### [CHALLENGES]
1. Answer these from the model evaluation text, one line each: (a) What minimum accuracy must Task 2 reach? (b) Which values does the logistic regression grid list for 'epochs'? (c) Which values does the random forest grid list for 'n_estimators'?
2. In the model evaluation text, copy the part that opens with the words containing "# Parameter Grid for Decision" and closes with "can be expanded)", swapping "Decision Tree" for "Classification Tree".

### [DOCUMENT SECTION]
--

After implementing your models, evaluate them here.

**What to do:**
1. Train each model on training data
2. Evaluate on test data using provided functions
3. Plot confusion matrices
4. Compare results across tasks

**Task-specific checks:**
- Task 2: Verify accuracy ≥ 60%
- Task 3: Confirm no neural networks used

In [None]:
from sklearn.model_selection import GridSearchCV

print("="*80)
print("DEFINING HYPERPARAMETER GRIDS")
print("="*80)

# Parameter Grid for Logistic Regression
logreg_param_grid = {
    'lr': [0.01, 0.05, 0.1],
    'epochs': [1000, 1500],
    'reg_lambda': [0.001, 0.01, 0.1]
}

# Parameter Grid for Decision Tree
tree_param_grid = {
    'max_depth': [10, 15, 20, None],
    'min_samples_leaf': [1, 2, 4]
}

# Parameter Grid for Random Forest (reduced for quicker execution, can be expanded)
rf_param_grid = {
    'n_estimators': [20, 30, 40],
    'max_depth': [20, None],
    'min_samples_leaf': [1, 2, 4]
}

print("Parameter grids defined for Logistic Regression, Decision Tree, and Random Forest.")

In [None]:
print("="*80)
print("EXECUTING GRID SEARCH FOR HYPERPARAMETER TUNING")
print("="*80)

# --- Logistic Regression GridSearchCV ---
print("\n1. Running GridSearchCV for Logistic Regression...")

--

### [STORED DATA]
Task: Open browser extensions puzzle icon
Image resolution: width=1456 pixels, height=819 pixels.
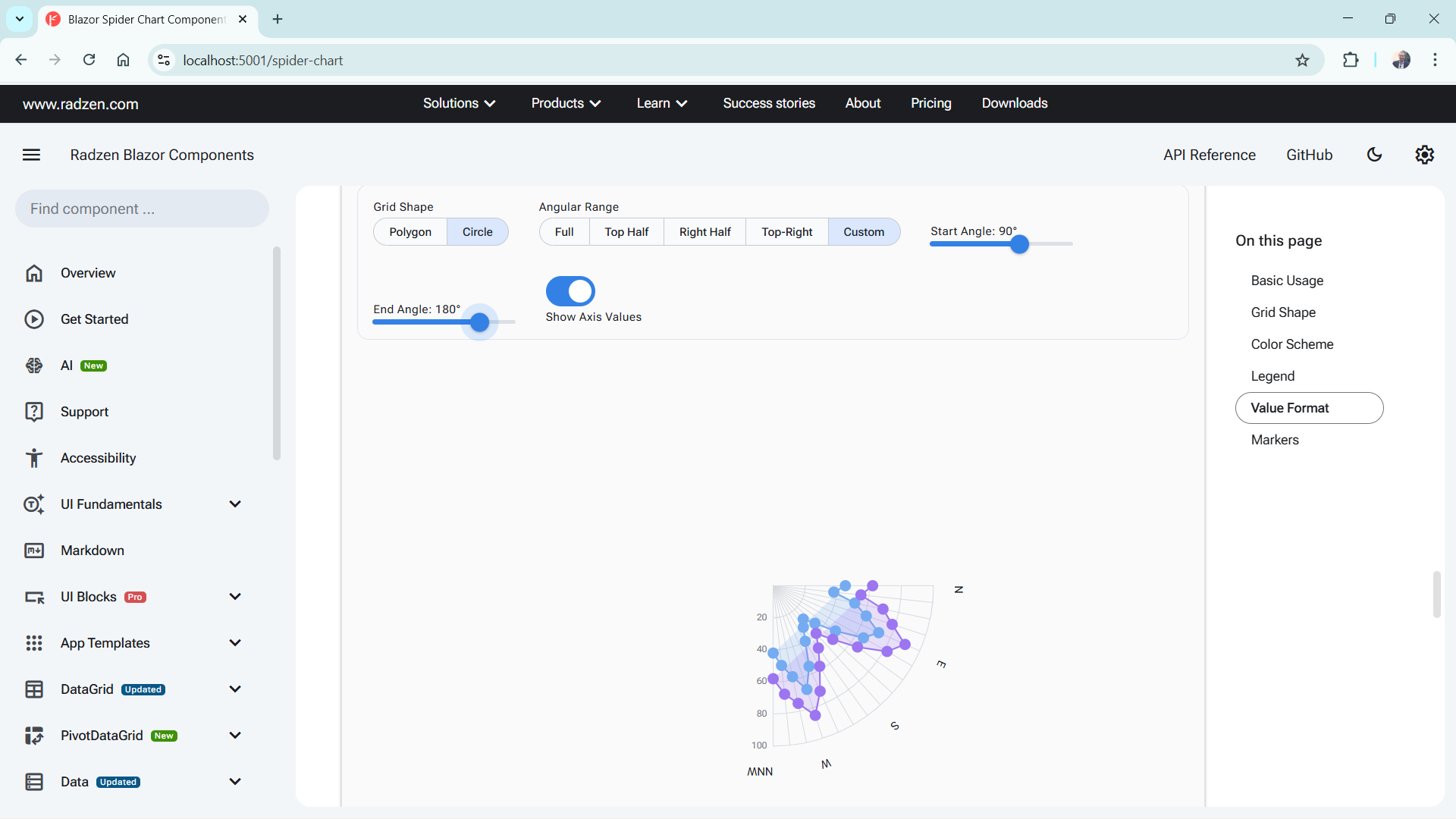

--

### [REPLIES]
1.
(a) 60% or higher (≥ 60%)
(b) 1000 and 1500
(c) 20, 30 and 40

2.
# Parameter Grid for Classification Tree
tree_param_grid = {
    'max_depth': [10, 15, 20, None],
    'min_samples_leaf': [1, 2, 4]
}

# Parameter Grid for Random Forest (reduced for quicker execution, can be expanded)